### [WORK TO COMPLETE]
Lines with "agent": how many are there in the listing below? Reply with the number only.
----- EXTRACTED INFORMATION
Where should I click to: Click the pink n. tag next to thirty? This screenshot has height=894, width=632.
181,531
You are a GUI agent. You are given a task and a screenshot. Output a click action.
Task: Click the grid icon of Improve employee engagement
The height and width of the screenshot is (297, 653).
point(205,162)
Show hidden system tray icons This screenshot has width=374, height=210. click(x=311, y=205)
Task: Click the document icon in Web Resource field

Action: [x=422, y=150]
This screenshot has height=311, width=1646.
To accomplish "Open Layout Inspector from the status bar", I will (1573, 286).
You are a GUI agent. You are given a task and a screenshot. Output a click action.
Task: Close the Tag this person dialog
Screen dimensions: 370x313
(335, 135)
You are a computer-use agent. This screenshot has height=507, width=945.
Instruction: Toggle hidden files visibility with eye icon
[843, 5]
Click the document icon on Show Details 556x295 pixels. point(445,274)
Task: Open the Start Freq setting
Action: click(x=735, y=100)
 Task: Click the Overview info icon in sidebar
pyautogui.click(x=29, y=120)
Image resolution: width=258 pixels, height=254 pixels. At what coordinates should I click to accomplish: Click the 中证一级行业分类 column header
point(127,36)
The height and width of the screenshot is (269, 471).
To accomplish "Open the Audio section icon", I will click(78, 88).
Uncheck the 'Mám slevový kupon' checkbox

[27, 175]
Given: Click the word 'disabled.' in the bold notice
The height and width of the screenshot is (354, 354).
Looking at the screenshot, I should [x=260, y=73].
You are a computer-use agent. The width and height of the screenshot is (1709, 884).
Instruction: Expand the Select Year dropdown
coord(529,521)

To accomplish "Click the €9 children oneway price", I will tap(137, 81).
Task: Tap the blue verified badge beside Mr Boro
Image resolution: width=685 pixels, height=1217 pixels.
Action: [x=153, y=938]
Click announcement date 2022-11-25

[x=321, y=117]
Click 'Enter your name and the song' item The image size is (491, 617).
----------
### [SOLUTION FOR THIS TASK]
4